__TEXTE DU DOCUMENT__.
....

Saint-Émilion : Château Villemaurine change de mains

Nouvelle transaction d’importance dans le vignoble de Saint-Émilion. Le château Villemaurine, grand cru classé très bien situé sur le plateau calcaire, passe sous la bannière du château Sansonnet. Ce dernier appartient depuis 2009 à la famille Lefévère.

Ça bouge du côté de Saint-Émilion. Alors qu’est attendu pour demain l’épilogue de la vente du château Beauséjour Duffau-Lagarrosse, c’est un autre grand cru classé qui change officiellement de propriétaire : le château Villemaurine, qui appartenait depuis une quinzaine d’années à la famille Onclin, passe sous la bannière du château Sansonnet, un autre grand cru classé situé à quelques encablures. Les deux vignobles ont une superficie de 7 hectares.

Marie Lefévère, qui dirige Sansonnet, va prendre la direction de Villemaurine. « Nous sommes très heureux de pouvoir continuer notre progression à Saint-Émilion », nous explique-t-elle. « Villemaurine est un véritable petit bijou, avec un magnifique terroir, proche mais différent de Sansonnet. Sansonnet est plus argileux, délivrant des vins plus structurés et concentrés, Villemaurine est vraiment situé sur les carrières du plateau, il donne naissance à des vins davantage sur l’élégance et la finesse. Cela va être passionnant de pouvoir travailler de concert sur ces deux propriétés ».

....

__EXTRAIT DES DONNÉES__.
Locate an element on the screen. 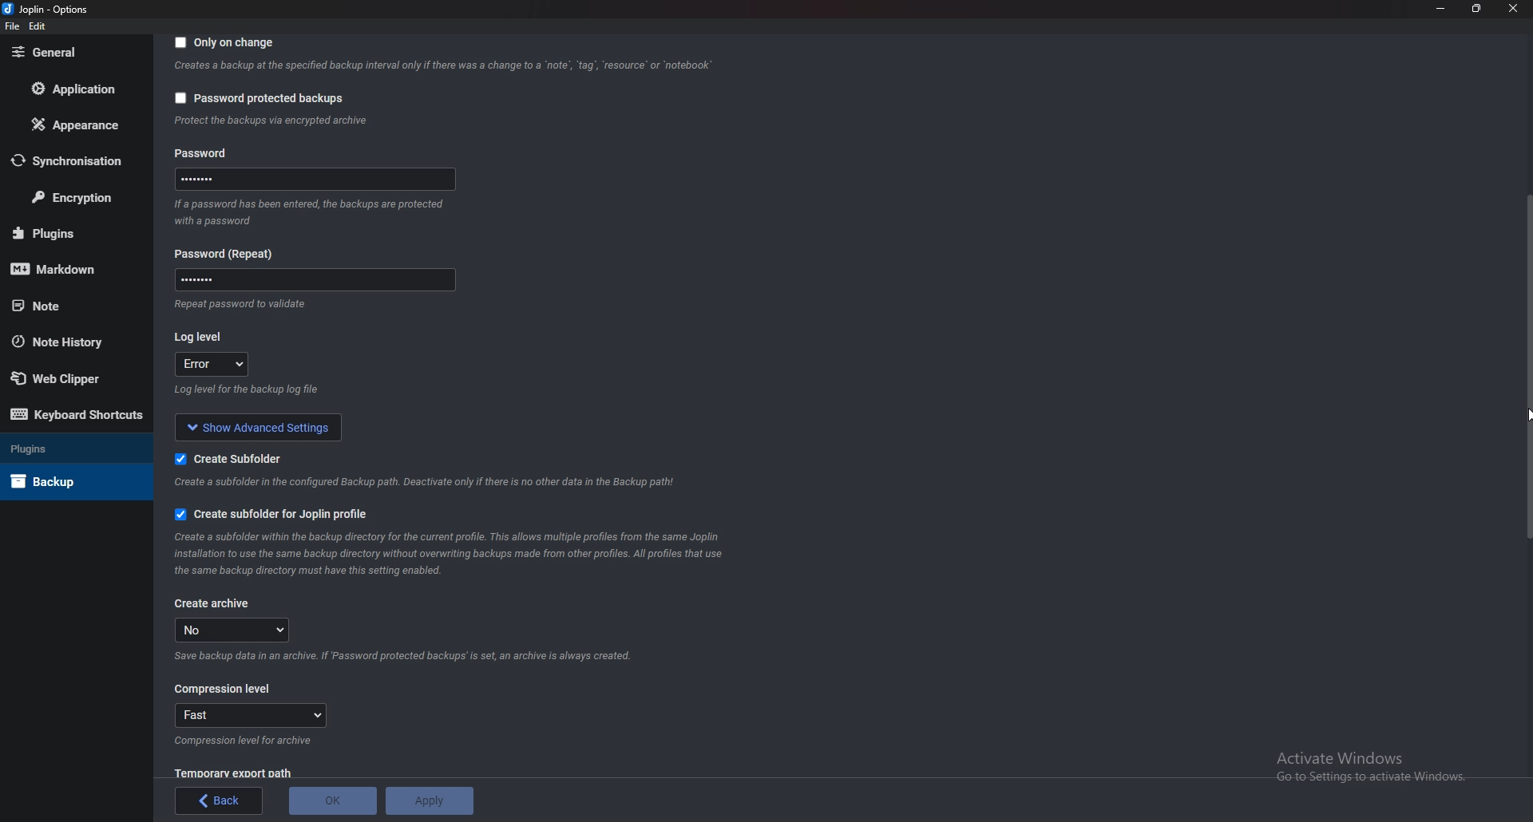  Info on subfolder for joplin profile is located at coordinates (463, 554).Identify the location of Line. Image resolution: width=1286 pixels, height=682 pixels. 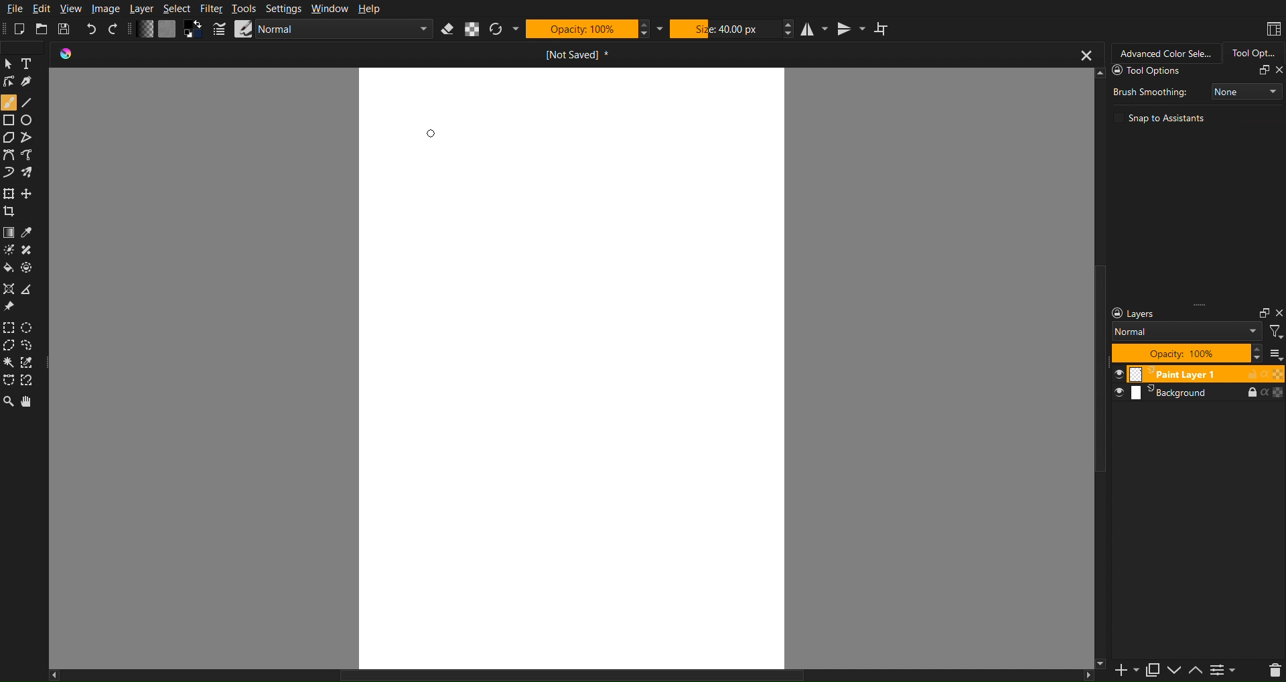
(33, 103).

....

__CONSIGNE__. Pouvez-vous citer mot pour mot le passage de l'article sur Villemaurine qui va de « Nouvelle transaction d’importance » à « de 7 hectares. » ?

__RÉPONSE__.
Nouvelle transaction d’importance dans le vignoble de Saint-Émilion. Le château Villemaurine, grand cru classé très bien situé sur le plateau calcaire, passe sous la bannière du château Sansonnet. Ce dernier appartient depuis 2009 à la famille Lefévère.

Ça bouge du côté de Saint-Émilion. Alors qu’est attendu pour demain l’épilogue de la vente du château Beauséjour Duffau-Lagarrosse, c’est un autre grand cru classé qui change officiellement de propriétaire : le château Villemaurine, qui appartenait depuis une quinzaine d’années à la famille Onclin, passe sous la bannière du château Sansonnet, un autre grand cru classé situé à quelques encablures. Les deux vignobles ont une superficie de 7 hectares.